The blush had spread down to her neck. “This is so embarrassing.”

I said, “Sorry, but thanks for the information. What was it like when you were friends?”

“Like? I don’t get the question.”

“Did you socialize in person—”

“Of course we did,” she said. “We’re not automatons or online freaks. We’d go out to dinner or brunch on Saturday. He’d come here and we’d do Saturday crosswords together in ink, they’re the hardest. Manny was great company. Which, from a woman’s perspective, means he knew how to listen.”

She crossed her legs again, this time maintaining the position. “Now may I ask some questions? What exactly happened? All Jeanine — the secretary at Hammie — told me was a cop showed up and said he’d been murdered. Was it a home invasion? A burglar who went nuts?”

Milo said, “Neither, ma’am.”

“Then what?

He gave her the bare minimum.

She grimaced. “Someone shooting him and running off and not taking anything? That’s nuts. That sounds like what I guess you people would call a hit.”

The flush had spread to her entire face. Her hands clasped and her eyes rounded, widening the pink halo.

Milo said, “Can you think of anyone who’d target him?”

“Of course not — oh, crap. No, couldn’t be.”
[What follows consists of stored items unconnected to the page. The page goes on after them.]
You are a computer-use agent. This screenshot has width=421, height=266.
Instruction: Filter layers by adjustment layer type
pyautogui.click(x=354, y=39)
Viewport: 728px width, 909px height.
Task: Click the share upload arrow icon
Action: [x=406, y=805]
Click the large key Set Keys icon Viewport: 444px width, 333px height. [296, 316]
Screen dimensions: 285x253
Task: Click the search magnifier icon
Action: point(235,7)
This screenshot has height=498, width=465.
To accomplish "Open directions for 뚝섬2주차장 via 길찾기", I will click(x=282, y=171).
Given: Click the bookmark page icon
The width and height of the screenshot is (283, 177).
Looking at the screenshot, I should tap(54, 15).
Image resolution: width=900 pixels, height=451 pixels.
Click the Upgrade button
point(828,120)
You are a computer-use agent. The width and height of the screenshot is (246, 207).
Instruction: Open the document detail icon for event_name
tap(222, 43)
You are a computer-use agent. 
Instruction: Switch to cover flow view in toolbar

She sprang up, ran to the kitchen, uncapped a pale-green glass bottle and brought it back.

Topo Chico mineral water from Mexico.

“Manny introduced me to it. Great bubbles. You sure you don’t want some?”

Milo said, “No, thanks. What couldn’t be, Ms. Gardener?”

“That there was someone actually out to get Manny.”

“If something has come to mind, please tell us.”

“Oh my,” she said. “Here I was thinking I had nothing to offer and I still probably don’t. But I suppose there could be one thing. Not that it’s factual, it’s not even close to factual, just — and I can’t even give you details.”

She gulped water. Put the bottle down, picked it up and drank some more.

Breathing hard, looking away.

We waited.

Hannah Gardener said, “You won’t quote me on this, okay? I don’t want to get myself into something.”